ISTRUZIONI ESERCIZIO:
Traduci in inglese questa frase del testo sull'incongruenza di genere: "Tante incertezze derivano dal fatto che la scienza non ha ancora stabilito cosa ci sia all'origine dell'incongruenza di genere."

TESTO FORNITO:
Un farmaco “residuale”

Al di là del protocollo, va detto che si tratta di un farmaco davvero residuale. Al Centro per la cura dell’identità di genere dell’ospedale di Niguarda, a Milano, in trent’anni di attività, è stato usato solo quattro volte con il via libera del comitato di bioetica. E il ricorso appare plausibile, anche eticamente – secondo alcuni pareri - quando la situazione è sufficientemente chiara già all’inizio della pubertà, per impedire lo sviluppo dei caratteri secondari che dovranno poi, eventualmente, essere rimossi chirurgicamente. Si tratta di una modalità per allungare le tempistiche valutative in quelle circostanze in cui – come detto – il percorso appare tracciato in modo ragionevolmente sicuro. Quindi, quasi mai. Perché nessuna equipe multidisciplinare è in grado di indovinare – almeno nel 99,9 per cento dei casi - come sarà l’evoluzione di un disturbo legato all’identità di genere in un ragazzino o in una ragazzina di 10-12 anni. D’altra parte, è giusto precludersi questa possibilità in quei casi rarissimi - appunto lo zero zero virgola – in cui, dopo aver tentato inutilmente tutti gli altri approcci, non si vedono altre strade di uscita? Anche in questo caso il dibattito è aperto.

Le cause dell’incongruenza di genere

Tante incertezze derivano dal fatto che la scienza non ha ancora stabilito cosa ci sia all’origine dell’incongruenza di genere. A determinare l’identità sessuata di una persona sono una molteplicità di fattori (genetici, ormonali, psicologici, sociali, ambientali, culturali) che interagiscono tra loro. Secondo gli studi più recenti, l’incongruenza di genere ci sarebbero un insieme di fattori bio-psichici e socio-ambientali. C’è un dibattito aperto tra sostenitori di una eziologia su base biologica ed altri che sostengono invece la base socio-psicologica-ambientale. Probabilmente siamo di fronte a un’interazione di cause. Ma una cosa è certa. La volontà di autodeterminazione non c’entra nulla. Nessuno decide di vivere con l’incongruenza di genere perché si tratta di un disturbo trendy.

VOCI FORNITE:
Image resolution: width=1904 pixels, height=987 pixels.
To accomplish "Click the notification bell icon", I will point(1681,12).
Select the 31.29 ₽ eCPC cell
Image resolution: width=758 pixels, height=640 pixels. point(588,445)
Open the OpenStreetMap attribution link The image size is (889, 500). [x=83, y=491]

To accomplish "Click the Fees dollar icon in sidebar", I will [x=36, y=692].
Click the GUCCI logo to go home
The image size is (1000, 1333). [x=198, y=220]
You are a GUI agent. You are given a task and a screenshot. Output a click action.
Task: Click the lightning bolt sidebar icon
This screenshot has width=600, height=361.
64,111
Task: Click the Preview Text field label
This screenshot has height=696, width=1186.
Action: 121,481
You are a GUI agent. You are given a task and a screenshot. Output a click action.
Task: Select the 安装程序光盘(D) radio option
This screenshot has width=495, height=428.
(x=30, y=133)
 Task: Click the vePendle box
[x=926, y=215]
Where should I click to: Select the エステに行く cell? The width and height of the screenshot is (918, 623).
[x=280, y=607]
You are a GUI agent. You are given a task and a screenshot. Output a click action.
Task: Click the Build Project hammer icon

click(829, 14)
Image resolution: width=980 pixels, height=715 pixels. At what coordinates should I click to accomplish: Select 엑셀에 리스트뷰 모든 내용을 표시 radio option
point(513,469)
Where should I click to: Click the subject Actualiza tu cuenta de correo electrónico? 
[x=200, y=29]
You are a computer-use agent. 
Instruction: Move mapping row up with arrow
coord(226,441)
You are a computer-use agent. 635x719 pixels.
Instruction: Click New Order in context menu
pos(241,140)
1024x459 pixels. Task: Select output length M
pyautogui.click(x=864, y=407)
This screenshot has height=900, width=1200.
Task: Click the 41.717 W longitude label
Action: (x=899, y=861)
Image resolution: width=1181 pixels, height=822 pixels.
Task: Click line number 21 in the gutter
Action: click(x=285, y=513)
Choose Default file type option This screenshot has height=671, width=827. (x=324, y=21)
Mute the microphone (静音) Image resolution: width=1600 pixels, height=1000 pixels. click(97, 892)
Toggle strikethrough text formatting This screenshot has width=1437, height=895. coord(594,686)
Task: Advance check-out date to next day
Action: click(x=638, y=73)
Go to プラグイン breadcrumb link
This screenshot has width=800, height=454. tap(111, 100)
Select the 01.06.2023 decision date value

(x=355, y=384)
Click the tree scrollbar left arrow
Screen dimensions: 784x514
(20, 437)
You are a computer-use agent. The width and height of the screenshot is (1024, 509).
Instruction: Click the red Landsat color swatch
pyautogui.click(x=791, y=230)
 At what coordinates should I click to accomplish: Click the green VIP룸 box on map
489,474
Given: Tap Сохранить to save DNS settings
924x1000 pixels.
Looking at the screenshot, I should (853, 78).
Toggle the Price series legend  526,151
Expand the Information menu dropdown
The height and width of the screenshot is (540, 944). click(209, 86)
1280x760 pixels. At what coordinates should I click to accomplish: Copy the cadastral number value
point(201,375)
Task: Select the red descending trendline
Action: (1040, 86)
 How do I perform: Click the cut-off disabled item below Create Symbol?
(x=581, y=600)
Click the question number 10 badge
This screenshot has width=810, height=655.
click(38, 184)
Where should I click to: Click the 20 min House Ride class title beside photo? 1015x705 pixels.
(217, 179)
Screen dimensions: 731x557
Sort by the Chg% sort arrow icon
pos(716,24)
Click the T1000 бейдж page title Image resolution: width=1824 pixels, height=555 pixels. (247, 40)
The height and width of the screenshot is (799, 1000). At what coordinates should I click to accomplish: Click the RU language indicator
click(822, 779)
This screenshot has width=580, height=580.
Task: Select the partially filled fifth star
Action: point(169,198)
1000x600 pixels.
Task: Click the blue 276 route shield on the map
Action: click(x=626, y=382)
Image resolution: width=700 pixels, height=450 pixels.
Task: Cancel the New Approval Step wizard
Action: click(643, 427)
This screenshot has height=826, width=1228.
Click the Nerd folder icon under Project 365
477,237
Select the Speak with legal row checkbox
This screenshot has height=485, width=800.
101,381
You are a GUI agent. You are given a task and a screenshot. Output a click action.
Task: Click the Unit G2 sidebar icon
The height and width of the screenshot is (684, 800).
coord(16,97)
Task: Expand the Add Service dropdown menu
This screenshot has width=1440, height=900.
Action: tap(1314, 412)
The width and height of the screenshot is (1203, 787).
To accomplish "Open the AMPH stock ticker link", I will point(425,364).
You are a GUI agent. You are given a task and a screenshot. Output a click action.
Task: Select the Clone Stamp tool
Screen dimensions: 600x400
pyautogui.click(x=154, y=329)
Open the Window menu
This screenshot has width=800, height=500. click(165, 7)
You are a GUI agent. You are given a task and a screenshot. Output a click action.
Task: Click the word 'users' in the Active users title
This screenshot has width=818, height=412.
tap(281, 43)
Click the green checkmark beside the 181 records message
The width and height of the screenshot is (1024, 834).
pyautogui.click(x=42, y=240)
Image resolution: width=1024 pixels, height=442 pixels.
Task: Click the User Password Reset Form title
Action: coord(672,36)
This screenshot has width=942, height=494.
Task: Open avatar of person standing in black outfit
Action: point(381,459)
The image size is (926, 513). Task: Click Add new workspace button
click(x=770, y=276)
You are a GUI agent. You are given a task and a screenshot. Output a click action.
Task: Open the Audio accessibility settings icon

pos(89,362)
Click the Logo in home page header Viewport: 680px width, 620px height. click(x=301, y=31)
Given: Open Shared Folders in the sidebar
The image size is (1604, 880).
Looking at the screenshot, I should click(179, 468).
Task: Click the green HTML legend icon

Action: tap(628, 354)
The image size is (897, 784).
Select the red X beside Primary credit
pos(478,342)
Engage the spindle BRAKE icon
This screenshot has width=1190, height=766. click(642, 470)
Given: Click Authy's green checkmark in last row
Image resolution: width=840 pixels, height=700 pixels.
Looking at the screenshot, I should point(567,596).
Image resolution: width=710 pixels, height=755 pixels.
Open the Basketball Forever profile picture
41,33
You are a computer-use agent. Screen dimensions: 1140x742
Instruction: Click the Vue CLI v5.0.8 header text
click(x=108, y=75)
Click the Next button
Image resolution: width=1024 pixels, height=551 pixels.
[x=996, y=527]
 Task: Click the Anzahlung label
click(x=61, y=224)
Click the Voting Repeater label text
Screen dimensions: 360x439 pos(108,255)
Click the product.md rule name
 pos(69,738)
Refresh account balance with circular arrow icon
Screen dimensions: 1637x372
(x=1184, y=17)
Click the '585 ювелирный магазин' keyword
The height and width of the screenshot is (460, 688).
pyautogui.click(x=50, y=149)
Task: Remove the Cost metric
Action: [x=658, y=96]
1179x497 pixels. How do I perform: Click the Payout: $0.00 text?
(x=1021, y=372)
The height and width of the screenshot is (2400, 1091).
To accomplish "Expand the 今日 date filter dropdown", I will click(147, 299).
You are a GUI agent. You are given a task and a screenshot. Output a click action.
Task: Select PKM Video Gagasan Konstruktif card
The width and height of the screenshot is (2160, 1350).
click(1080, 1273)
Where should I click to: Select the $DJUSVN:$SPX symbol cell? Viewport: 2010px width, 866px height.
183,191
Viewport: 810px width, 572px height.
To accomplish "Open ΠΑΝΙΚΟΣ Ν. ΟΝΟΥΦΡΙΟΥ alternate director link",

RISULTATO ESERCIZIO:
Many uncertainties arise from the fact that science has not yet established what lies at the origin of gender incongruence.